Scientific classification
- Kingdom: Animalia
- Phylum: Chordata
- Class: Mammalia
- Infraclass: Marsupialia
- Order: Didelphimorphia
- Family: Didelphidae
- Genus: Didelphis
- Species: D. virginiana
- Binomial name: Didelphis virginiana (Kerr, 1792)
- Synonyms: Didelphis marsupialis virginiana

= Virginia opossum =

- Genus: Didelphis
- Species: virginiana
- Authority: (Kerr, 1792)
- Conservation status: LC
- Synonyms: Didelphis marsupialis virginiana

Species of North American marsupial

The Virginia opossum (Didelphis virginiana), also known as the North American opossum, is a member of the opossum family found from southern Canada to northern Costa Rica, making it the northernmost marsupial in the world. Commonly referred to simply as the possum, it is a solitary nocturnal animal about the size of a domestic cat, and a successful opportunist.

Opossums are familiar to many North Americans as they frequently inhabit settled areas near food sources like trash cans, pet food, compost piles, gardens or housemice. Their slow, nocturnal nature and their attraction to roadside carrion make opossums more likely to become roadkill than other animals in their range.

==Name==
The Virginia opossum is the original animal named "opossum", a word that comes from Algonquian wapathemwa, meaning "white animal". Colloquially, the Virginia opossum is frequently just called a "possum". The term is applied more generally to any of the other marsupials of the families Didelphidae and Caenolestidae. The generic name (Didelphis) is derived from Ancient Greek di, "two", and delphus, "womb".

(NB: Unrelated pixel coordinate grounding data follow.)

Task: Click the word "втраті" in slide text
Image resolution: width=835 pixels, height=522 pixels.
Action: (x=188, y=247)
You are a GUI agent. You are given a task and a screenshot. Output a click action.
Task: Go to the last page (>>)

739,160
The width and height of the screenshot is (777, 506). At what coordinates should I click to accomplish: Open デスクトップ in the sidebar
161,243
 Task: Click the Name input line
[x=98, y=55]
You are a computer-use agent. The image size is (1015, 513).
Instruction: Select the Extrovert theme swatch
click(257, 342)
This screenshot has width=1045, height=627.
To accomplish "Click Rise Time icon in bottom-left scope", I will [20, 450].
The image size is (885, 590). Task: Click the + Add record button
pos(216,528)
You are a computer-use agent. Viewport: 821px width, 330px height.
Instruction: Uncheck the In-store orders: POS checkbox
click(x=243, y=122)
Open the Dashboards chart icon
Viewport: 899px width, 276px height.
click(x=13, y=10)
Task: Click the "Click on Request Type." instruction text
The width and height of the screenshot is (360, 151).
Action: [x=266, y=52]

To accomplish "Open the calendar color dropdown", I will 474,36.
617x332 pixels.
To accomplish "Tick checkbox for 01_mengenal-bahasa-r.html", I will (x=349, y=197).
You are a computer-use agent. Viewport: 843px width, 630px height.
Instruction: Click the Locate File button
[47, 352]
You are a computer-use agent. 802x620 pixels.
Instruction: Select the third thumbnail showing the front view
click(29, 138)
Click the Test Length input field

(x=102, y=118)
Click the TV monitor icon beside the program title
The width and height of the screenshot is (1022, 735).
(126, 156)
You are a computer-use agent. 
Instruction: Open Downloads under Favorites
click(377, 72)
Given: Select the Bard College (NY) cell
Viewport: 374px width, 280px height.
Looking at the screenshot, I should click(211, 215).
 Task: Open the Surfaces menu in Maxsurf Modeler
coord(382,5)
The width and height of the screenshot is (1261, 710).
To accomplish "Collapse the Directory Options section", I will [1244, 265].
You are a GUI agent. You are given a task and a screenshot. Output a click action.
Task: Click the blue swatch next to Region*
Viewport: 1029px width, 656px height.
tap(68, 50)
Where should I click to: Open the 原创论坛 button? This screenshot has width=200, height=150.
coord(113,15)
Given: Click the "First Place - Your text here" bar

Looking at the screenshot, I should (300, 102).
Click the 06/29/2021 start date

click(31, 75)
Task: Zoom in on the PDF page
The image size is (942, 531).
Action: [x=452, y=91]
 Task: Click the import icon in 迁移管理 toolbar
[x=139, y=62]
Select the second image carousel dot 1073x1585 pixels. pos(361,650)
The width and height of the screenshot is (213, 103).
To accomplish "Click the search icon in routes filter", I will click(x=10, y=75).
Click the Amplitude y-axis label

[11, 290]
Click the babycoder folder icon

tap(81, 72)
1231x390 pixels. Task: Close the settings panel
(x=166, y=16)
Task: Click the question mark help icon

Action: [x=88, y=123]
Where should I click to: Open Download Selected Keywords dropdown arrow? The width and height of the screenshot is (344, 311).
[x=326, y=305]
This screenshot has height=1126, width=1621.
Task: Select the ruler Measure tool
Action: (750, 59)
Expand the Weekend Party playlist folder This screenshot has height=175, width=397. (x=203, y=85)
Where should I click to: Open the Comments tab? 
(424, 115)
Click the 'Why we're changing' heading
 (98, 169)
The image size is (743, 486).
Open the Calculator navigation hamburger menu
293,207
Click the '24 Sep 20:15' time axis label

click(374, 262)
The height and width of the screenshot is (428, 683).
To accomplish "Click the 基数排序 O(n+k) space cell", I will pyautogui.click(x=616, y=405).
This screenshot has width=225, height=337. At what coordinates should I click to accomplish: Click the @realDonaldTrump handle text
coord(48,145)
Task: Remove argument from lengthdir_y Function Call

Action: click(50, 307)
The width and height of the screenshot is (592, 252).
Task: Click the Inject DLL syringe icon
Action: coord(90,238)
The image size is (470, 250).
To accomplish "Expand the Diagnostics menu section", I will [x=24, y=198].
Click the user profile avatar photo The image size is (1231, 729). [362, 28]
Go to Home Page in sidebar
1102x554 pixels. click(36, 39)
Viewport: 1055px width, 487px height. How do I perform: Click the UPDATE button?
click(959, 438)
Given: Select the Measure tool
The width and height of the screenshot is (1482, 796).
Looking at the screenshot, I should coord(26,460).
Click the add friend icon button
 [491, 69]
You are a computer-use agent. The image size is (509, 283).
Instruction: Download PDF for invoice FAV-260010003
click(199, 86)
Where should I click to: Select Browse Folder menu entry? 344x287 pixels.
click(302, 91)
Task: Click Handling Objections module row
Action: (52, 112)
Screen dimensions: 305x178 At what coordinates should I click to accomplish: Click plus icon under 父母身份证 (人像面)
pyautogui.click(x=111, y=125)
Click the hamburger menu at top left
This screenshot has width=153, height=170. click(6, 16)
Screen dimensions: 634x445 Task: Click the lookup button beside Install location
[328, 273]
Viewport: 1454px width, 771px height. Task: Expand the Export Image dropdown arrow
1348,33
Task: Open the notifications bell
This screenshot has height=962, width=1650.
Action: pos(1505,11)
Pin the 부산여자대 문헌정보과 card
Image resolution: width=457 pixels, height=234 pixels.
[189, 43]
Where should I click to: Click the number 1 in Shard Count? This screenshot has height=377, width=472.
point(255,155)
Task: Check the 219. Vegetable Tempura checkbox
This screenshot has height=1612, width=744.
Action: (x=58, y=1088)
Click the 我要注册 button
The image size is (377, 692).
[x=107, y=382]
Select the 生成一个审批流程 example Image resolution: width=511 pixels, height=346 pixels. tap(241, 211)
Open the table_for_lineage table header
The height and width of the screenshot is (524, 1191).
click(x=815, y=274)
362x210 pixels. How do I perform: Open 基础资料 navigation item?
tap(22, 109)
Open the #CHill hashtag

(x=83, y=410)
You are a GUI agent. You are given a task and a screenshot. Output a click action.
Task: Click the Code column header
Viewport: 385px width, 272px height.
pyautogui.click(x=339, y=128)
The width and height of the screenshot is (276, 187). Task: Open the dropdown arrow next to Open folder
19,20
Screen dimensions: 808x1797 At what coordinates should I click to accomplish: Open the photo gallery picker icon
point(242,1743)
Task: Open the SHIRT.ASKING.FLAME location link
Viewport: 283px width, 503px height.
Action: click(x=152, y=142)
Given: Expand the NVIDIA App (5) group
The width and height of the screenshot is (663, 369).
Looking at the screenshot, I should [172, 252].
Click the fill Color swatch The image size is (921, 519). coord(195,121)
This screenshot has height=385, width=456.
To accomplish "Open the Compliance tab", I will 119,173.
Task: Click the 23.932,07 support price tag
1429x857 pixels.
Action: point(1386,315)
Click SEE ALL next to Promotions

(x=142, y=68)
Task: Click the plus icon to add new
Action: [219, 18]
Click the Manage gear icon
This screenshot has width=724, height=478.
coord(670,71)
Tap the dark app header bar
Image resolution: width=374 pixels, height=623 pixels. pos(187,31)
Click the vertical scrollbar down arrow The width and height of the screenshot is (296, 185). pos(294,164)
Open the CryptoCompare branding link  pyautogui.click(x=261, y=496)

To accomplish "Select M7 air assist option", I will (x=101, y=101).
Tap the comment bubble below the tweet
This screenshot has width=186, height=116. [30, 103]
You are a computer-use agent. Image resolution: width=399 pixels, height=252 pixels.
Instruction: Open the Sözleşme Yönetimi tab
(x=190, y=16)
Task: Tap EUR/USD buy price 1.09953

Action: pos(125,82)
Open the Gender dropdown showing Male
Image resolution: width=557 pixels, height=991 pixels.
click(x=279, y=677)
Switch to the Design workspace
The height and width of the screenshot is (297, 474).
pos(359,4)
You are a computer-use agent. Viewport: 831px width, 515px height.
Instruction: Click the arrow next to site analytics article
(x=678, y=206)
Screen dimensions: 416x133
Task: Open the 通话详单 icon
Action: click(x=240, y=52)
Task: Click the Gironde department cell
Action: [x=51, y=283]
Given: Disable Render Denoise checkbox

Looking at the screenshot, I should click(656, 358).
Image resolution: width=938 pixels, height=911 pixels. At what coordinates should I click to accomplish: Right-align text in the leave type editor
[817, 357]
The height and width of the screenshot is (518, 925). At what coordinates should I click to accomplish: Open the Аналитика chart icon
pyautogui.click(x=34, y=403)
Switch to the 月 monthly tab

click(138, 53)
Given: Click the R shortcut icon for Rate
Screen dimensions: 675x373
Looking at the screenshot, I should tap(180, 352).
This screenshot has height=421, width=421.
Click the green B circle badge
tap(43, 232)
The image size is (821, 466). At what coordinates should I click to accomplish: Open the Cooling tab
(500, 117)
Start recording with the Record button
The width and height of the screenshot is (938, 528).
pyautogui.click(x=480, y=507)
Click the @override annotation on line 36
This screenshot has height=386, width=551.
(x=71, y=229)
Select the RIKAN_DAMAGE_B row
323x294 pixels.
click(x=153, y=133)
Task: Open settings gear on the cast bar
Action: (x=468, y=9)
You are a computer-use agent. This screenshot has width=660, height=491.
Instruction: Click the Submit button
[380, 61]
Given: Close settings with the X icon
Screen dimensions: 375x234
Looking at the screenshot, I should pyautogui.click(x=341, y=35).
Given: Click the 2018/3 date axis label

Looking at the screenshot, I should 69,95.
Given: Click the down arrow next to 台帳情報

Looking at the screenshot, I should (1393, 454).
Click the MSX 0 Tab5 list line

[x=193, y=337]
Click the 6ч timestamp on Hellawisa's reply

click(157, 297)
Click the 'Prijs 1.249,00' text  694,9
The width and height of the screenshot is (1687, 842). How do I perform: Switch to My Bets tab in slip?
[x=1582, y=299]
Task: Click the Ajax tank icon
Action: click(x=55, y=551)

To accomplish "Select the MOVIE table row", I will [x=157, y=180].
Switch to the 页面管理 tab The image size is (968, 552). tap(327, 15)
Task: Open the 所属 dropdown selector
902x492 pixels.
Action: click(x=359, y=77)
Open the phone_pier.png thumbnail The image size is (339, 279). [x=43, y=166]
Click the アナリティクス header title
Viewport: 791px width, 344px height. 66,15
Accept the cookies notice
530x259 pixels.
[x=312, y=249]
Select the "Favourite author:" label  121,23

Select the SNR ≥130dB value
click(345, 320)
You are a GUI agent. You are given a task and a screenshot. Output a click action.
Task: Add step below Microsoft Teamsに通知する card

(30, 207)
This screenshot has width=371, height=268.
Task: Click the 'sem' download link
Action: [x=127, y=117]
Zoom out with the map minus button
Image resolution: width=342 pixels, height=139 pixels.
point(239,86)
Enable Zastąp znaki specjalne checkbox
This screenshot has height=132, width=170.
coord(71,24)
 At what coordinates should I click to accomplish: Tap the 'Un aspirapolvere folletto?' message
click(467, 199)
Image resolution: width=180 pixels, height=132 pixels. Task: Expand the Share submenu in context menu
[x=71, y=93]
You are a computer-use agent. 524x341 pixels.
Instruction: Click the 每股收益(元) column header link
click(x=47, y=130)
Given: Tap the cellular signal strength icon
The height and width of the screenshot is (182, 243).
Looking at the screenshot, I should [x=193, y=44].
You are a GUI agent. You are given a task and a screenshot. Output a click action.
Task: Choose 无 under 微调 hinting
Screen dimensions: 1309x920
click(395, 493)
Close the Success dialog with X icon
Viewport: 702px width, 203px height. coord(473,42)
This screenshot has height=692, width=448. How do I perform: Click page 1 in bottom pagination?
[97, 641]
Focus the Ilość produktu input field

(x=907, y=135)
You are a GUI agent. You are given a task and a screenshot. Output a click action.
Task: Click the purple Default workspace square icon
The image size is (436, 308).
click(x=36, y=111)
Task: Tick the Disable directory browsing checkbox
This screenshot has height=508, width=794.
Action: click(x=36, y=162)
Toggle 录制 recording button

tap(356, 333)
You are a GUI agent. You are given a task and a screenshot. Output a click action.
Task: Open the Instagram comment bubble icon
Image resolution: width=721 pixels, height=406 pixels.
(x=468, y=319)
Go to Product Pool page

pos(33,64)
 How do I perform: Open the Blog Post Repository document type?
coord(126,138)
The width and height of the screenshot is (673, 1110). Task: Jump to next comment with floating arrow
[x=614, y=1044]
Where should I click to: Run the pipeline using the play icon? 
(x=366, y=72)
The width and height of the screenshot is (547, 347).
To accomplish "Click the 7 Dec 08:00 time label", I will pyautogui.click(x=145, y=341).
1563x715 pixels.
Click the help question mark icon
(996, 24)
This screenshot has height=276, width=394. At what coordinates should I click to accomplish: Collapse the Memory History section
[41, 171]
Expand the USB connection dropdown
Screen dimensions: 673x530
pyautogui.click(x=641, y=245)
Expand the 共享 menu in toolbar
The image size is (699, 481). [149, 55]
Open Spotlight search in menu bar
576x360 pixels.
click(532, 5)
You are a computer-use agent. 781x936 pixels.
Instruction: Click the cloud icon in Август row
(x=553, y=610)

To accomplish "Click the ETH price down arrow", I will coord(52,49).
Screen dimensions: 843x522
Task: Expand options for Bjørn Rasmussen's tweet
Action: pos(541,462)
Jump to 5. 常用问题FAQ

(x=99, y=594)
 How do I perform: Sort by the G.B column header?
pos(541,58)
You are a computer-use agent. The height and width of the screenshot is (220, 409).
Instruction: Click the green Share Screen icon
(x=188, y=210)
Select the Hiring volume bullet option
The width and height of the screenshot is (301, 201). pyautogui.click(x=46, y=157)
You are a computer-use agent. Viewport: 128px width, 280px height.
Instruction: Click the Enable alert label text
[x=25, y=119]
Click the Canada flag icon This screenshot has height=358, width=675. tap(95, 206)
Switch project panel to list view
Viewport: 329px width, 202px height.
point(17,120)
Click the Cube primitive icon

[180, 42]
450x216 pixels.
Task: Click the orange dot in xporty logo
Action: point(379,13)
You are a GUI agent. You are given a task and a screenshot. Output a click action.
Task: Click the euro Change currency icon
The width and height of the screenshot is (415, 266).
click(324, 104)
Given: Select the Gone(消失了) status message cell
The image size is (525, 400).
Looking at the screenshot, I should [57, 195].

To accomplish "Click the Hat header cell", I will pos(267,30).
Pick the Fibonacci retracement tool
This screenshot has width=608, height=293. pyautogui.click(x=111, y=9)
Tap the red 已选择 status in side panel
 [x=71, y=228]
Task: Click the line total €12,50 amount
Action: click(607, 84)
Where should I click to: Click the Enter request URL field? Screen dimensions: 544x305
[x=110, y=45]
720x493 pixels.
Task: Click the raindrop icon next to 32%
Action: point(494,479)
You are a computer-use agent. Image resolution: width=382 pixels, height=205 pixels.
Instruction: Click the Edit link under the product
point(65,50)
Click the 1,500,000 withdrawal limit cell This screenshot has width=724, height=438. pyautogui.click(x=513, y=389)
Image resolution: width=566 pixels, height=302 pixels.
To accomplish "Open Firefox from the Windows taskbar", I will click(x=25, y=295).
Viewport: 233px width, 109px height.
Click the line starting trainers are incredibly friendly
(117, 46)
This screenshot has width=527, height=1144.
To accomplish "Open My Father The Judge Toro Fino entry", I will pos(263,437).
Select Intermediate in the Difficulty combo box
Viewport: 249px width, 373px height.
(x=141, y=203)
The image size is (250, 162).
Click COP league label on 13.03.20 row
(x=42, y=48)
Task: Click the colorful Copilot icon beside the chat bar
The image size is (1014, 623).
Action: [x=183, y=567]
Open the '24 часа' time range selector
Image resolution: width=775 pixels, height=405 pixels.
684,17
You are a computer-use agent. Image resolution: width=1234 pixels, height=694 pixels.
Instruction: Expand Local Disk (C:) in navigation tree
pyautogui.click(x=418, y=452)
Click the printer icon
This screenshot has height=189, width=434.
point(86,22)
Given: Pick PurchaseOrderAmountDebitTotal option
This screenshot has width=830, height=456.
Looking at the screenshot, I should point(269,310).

The possums of Australia, whose name derives from their similarity to the American species, are also marsupials, but of the order Diprotodontia.

==Range==

The Virginia opossum's ancestors evolved in South America, but spread into North America as part of the Great American Interchange, which occurred mainly after the formation of the Isthmus of Panama about 3 million years ago. Didelphis was apparently one of the later migrants, entering North America about 0.8 million years ago. It is now found throughout Central America and North America from Costa Rica to southern Ontario and is expanding its range northward, northwesterly and northeasterly at a significant pace.

Its pre-European settlement range was generally as far north as Maryland; southern Ohio, Indiana and Illinois; Missouri and Kansas. The clearing of dense forests in these areas and further north by settlers allowed the opossum to move northward. Elimination of the opossum's main predators in these areas also contributed to their expansion. Since 1900, it has expanded its range to include most of New England (including Maine); New York, extreme southwestern Quebec; most of southern and eastern Ontario; most of Michigan and Wisconsin; most of Minnesota, southeastern South Dakota and most of Nebraska.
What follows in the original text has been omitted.